Não sei quantos escritores latino-americanos já têm escrito 23 livros e numerosos contos, mas parece que o Estado não se importa com a cultura que um escritor espalha. Eles sabem, obviamente, que Battisti foi falsamente acusado pela Itália, mas fazem de conta que não sabem.

Não quero fazer especulações fantasiosas, mas me pergunto se este trato a Battisti de “imigrante de categoria inferior” é produto de um acordo com a direita parlamentar, ou com a Itália.

 

No dia 5, de madrugada, Battisti me informou que acataria a “recomendação” de Suplicy e não assistiria. Então, eu decidi ir, primeiro para falar sobre Battisti e segundo, para fazer conhecer a proibição.

Não estando Battisti, a reação dos fascistas e psicopatas foi menor: Algumas passeatas fora do local da palestra com banners contra nós, e a entrada de um senhor no auditório da palestra, mostrando as mãos pintadas de vermelho, numa atitude realmente triste e ridícula, e lançando uma folha de papel com o nome dos famosos e eternos quatro mortos. Pensei que sua presença deveria ser ignorada. Mas os 70 ou 80 assistentes não puderam se abster de vaiá-lo.

EM TEMPO: Agradeço a todos os organizadores da maneira mais profunda. Não tenho espaço para mencionar todos.

 

A Insustentável Leveza da Política

 

A proibição de Battisti comparecer, formulada como “recomendação”, entra em colisão com as leis brasileiras, com a CF, com a tradição jurídica de Ocidente, com os acordos sobre liberdade de expressão assinados pelo Brasil, contra a autonomia das universidades, e contra os direitos humanos, do qual, os estrangeiros, também usufruímos. (Somos humanos, afinal…).

Aliás, quero colocar uma questão interessante.

 

Se a condição de imigrado estrangeiro não permite que ele fale, POR QUE PERMITIRAM QUE EU FALASSE?

 

Vejamos as principais violações aos DH.

  1. É verdade que o estatuto do estrangeiro proíbe ao estrangeiro imiscuir-se em assuntos nacionais. (Lei LEI Nº 6.815, DE 19 DE AGOSTO DE 1980. art. 107).

Isso se refere a política partidária, mas hoje não é possível confundir ação política, com ciência política, ou literatura política. Só para constar, mesmo durante a ditadura, em algumas faculdades, se estudavam livros de Marx e Lenin.

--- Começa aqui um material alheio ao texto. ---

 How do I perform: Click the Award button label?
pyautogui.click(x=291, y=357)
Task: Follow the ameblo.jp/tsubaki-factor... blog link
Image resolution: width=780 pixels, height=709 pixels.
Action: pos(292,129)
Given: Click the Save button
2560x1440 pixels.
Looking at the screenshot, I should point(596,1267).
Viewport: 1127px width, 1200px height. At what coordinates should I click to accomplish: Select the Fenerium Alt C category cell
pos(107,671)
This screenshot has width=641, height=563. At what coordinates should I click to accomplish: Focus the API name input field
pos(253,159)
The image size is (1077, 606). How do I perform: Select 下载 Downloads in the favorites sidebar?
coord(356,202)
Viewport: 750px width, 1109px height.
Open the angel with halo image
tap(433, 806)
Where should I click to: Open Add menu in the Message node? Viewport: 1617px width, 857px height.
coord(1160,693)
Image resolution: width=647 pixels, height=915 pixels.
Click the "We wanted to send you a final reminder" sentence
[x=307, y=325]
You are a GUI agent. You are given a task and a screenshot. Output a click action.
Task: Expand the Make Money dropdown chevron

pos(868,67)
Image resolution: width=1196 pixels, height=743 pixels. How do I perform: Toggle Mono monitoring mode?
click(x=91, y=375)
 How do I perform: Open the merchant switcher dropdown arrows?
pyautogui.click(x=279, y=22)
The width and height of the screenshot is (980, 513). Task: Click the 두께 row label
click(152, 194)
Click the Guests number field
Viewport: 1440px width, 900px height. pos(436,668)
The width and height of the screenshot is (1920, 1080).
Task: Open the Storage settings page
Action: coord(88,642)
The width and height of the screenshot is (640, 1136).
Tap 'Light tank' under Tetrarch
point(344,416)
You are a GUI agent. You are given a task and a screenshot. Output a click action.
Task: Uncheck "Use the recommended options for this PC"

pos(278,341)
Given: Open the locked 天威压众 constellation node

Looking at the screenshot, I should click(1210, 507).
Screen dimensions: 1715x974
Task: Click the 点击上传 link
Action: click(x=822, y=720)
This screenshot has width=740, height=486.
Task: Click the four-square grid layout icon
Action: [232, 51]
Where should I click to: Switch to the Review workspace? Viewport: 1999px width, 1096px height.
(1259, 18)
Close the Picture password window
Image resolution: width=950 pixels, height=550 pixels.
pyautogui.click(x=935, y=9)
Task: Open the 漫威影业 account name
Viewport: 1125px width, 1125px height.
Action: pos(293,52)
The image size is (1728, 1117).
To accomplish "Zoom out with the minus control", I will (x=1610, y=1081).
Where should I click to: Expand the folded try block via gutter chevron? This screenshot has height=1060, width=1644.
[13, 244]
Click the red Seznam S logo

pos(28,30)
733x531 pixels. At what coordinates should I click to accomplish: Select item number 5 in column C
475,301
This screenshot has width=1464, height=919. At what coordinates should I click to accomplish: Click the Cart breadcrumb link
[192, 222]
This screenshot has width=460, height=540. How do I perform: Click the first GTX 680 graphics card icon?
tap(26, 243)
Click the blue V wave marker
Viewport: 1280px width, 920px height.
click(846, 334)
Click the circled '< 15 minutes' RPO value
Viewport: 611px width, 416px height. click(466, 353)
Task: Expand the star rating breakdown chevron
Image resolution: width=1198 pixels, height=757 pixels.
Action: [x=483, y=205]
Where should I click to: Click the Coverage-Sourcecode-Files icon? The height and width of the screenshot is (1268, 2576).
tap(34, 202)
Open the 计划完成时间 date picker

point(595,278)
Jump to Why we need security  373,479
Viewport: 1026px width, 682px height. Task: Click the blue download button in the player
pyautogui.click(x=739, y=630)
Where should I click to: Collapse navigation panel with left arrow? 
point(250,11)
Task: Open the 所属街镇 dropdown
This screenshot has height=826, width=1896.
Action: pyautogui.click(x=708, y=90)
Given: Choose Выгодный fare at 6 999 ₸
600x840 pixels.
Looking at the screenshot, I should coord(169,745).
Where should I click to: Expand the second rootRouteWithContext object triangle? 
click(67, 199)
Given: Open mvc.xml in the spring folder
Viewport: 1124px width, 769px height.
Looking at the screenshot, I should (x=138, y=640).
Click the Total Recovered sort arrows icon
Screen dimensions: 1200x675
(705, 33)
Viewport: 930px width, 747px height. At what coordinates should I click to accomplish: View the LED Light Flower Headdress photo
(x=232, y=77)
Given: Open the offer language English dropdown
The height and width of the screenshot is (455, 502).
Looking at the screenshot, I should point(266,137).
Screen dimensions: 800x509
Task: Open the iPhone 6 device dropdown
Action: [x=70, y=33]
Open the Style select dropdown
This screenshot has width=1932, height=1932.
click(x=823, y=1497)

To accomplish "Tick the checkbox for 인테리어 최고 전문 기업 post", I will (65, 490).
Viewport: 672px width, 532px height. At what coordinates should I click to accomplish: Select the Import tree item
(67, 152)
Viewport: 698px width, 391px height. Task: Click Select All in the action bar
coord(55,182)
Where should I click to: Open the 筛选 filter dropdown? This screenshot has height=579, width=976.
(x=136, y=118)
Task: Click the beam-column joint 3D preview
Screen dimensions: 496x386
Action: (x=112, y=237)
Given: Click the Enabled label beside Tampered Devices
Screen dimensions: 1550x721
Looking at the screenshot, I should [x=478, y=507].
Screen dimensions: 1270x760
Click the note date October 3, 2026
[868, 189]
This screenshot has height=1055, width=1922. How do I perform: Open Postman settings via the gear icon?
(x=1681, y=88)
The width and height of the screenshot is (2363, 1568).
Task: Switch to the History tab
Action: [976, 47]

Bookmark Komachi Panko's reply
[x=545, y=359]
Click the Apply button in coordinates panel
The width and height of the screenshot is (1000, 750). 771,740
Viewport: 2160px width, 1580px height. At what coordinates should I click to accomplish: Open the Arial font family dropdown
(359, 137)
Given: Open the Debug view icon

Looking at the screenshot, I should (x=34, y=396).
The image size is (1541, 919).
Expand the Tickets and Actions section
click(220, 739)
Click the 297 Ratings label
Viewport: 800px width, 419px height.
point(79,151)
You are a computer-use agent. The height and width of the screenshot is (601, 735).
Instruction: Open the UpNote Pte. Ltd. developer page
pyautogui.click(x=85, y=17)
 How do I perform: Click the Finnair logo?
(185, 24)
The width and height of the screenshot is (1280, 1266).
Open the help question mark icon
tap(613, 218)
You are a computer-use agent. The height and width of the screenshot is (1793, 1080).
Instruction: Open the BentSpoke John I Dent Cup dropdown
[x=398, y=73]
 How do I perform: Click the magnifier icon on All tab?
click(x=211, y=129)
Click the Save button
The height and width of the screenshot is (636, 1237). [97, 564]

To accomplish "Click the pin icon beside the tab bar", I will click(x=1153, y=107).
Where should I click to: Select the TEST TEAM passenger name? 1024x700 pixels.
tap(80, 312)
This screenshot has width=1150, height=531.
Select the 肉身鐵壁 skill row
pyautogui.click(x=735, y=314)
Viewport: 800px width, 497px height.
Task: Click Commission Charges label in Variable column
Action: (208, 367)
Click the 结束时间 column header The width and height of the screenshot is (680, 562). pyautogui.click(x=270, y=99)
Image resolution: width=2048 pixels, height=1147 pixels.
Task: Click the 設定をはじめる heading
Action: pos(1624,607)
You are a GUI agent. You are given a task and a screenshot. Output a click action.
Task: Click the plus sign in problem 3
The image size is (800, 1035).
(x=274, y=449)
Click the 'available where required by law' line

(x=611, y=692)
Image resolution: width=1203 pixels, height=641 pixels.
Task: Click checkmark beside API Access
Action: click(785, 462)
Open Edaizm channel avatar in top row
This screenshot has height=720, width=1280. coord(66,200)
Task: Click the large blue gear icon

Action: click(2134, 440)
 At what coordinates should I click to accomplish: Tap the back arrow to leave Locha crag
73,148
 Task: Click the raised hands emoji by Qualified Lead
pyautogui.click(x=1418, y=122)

  1.  Minha palestra foi sobre Direitos Humanos. Será que 70 anos após a 2ª. Guerra, ainda se acredita que Direitos Humanos são o mesmo que política?
  2. O simpósio era sobre o direito de falar, e Battisti ia expor sua trajetória literária. Ora, Battisti encontrou empecilhos para trabalhar, para alugar um apartamento, para abrir conta de banco…  Agora, ele tampouco pode dar uma palestra sobre um tema que conhece: LITERATURA, e que foi sua única atividade durante os últimos 30 anos sem pausa.

Até onde se pretende chegar com esta vingança, desmesurada, patológica, insana?

  1. A proibição a Battisti viola o artigo 207, parágrafo 1º de CF, que permite às universidades convidar quaisquer professores nacionais ou estrangeiros, desde que tenham residência legal no país (e Battisti tem até CNH brasileira).

Espero que as Universidades Brasileiras que tenham reitorias democráticas (há várias), especialmente a UFSC, manifestem sua queixa por este tipo de arbitrariedade.

 

PS: No vídeo que está no 1º link abaixo, um leguleio que (segundo diz confusamente a locutora) teria bloqueado os fundos para a vinda de Battisti, mesmo depois de cancelada, diz que essa vinda não é de interesse acadêmico. Não explica em qual dos códigos, o bacharel aprendeu o que é vida acadêmica.

https://www.youtube.com/watch?v=QfMySvUMQOA

https://www.youtube.com/watch?v=i1V0o_BqMBs

 

NOTA

Tudo o conteúdo deste texto é da minha exclusiva responsabilidade.